I sobbed and slobbered and shook and took a few minutes. I pulled myself together and got my cavity filled. I actively had to sing Mary Poppins songs or "A Few of my Favorite Things" from Sound of Music in my head throughout the procedure. Thoughts of Lis hearing the whine of the drill I was hearing keep leaking through, much like the tears rolling down my face. I thought about during the hour long procedure, and I thought about it all day, and here is where I am at:

First, I have been subconsciously, deliberately avoiding my own medical appointments and issues, not because I am busy, but because I am freaked out. Second, this is new since Lis's surgery. Third, this is not normal behavior for me. I called my sister after, to run what happened by her, and she pointed out that I really don't "lose [my] shit like that. Ever." Fourth, I was completely unable to separate Lis's ordeal out from a simple, normal procedure of my own, and I was unable to block it, shut it down, divert it, or any other coping tactic. Fifth, I have noticed increasing anxiety at Lis's medical appointments, even for minor things. I have also noticed increasing anxiety when Lis injures herself (DAILY) in some minor way. Just now, Lis (in bed, asleep) gasped and I was up the stairs in thirty seconds or less, convinced she was wrapped in blankets, choking and dying. Not so, Grace. She's a sleep, probably having a funny dream, where she gasps at the hilarity of it all.

It doesn't appear to be an all the time thing. I don't feel depressed--most of the time, I'm in a really freaking good mood. Lis is delightful, Vor and I have a great marriage, I love my family, I love my job. For sure, my anxiety is higher than it used to be, but I was a stress ball before Lis anyway. It appears to be specifically triggered by injury or routine medical appointments. Well, okay, that doesn't quite explain my still racing heart reacting to Lis's little gasp a few minutes ago. Maybe tack on unusual medical related behavior.

The problem →
Repeat word for word the stretch of the anxiety post that begins with the words containing "It doesn't appear" and ends with "medical related behavior.". Draw only on the post about anxiety above.

Entries shown →
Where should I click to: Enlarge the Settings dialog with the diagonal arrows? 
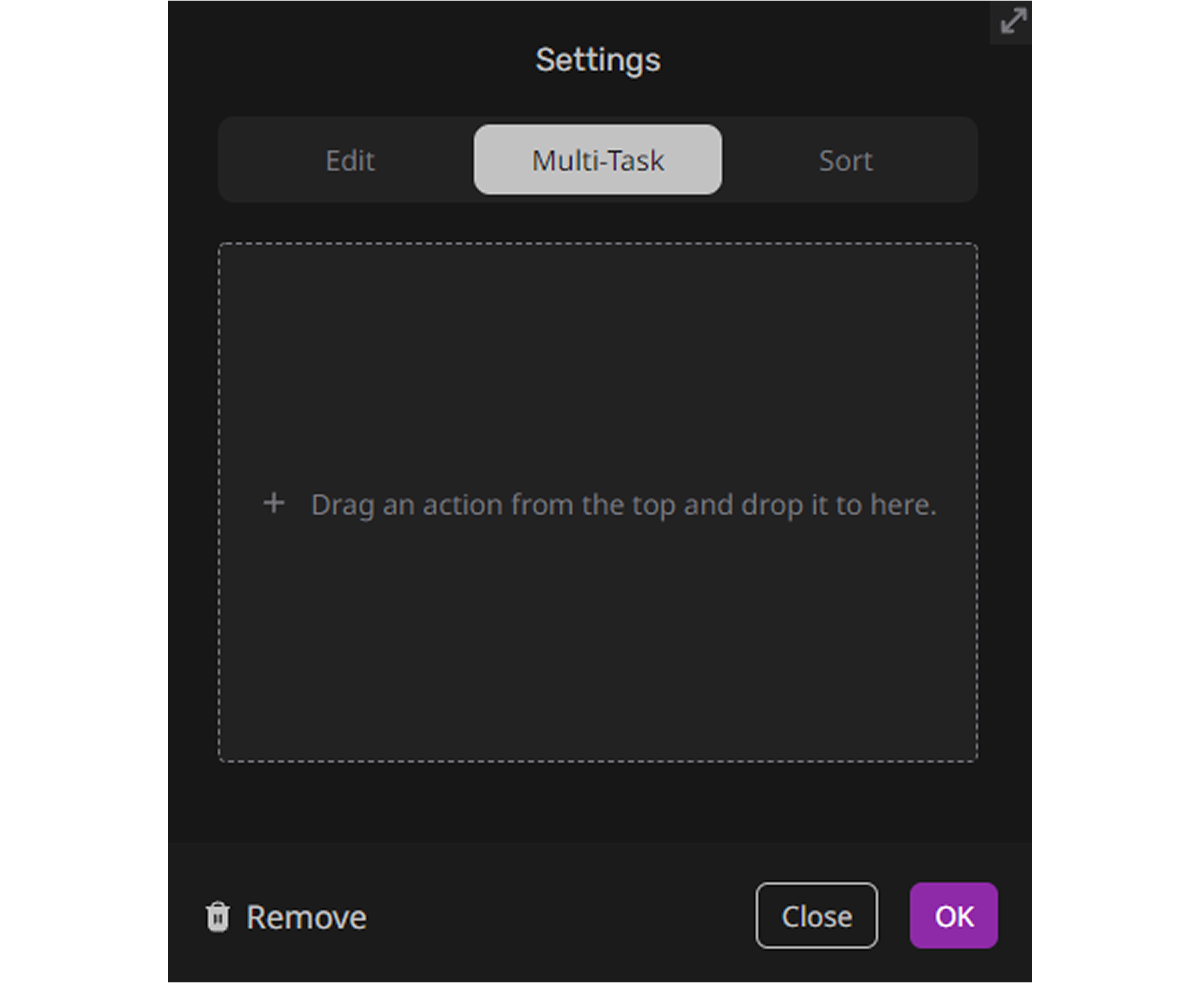(x=1013, y=21)
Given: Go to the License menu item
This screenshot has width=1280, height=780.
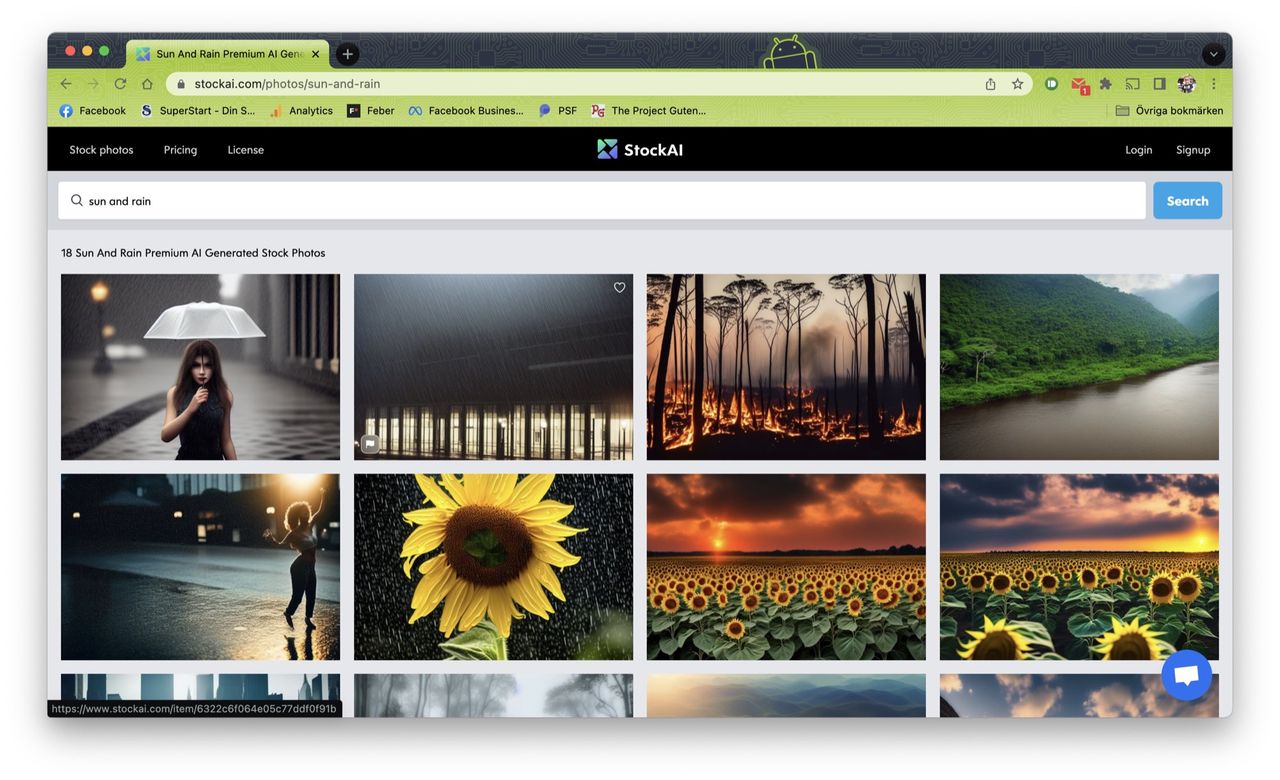Looking at the screenshot, I should tap(245, 150).
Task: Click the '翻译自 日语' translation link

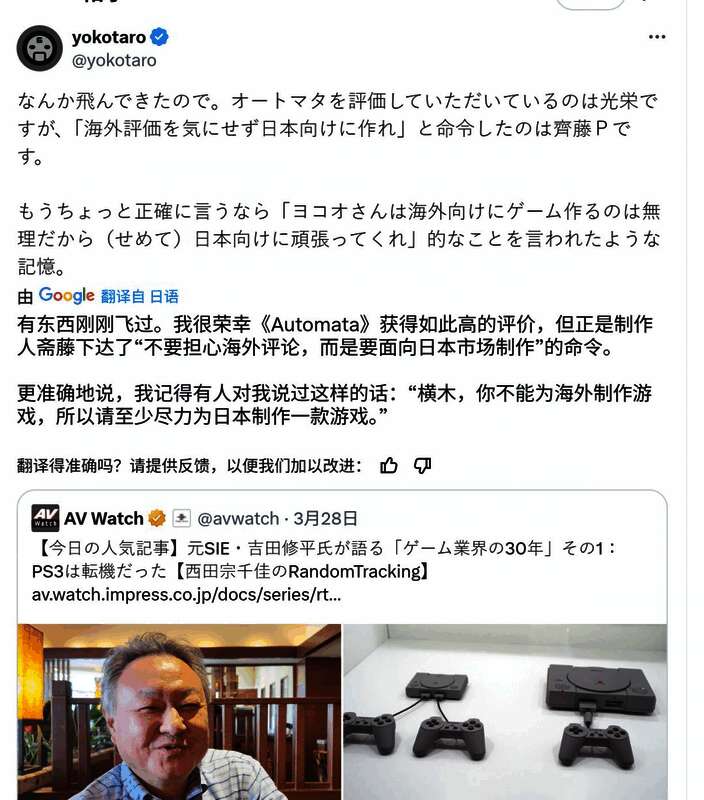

Answer to this exercise →
It doesn't appear to be an all the time thing. I don't feel depressed--most of the time, I'm in a really freaking good mood. Lis is delightful, Vor and I have a great marriage, I love my family, I love my job. For sure, my anxiety is higher than it used to be, but I was a stress ball before Lis anyway. It appears to be specifically triggered by injury or routine medical appointments. Well, okay, that doesn't quite explain my still racing heart reacting to Lis's little gasp a few minutes ago. Maybe tack on unusual medical related behavior.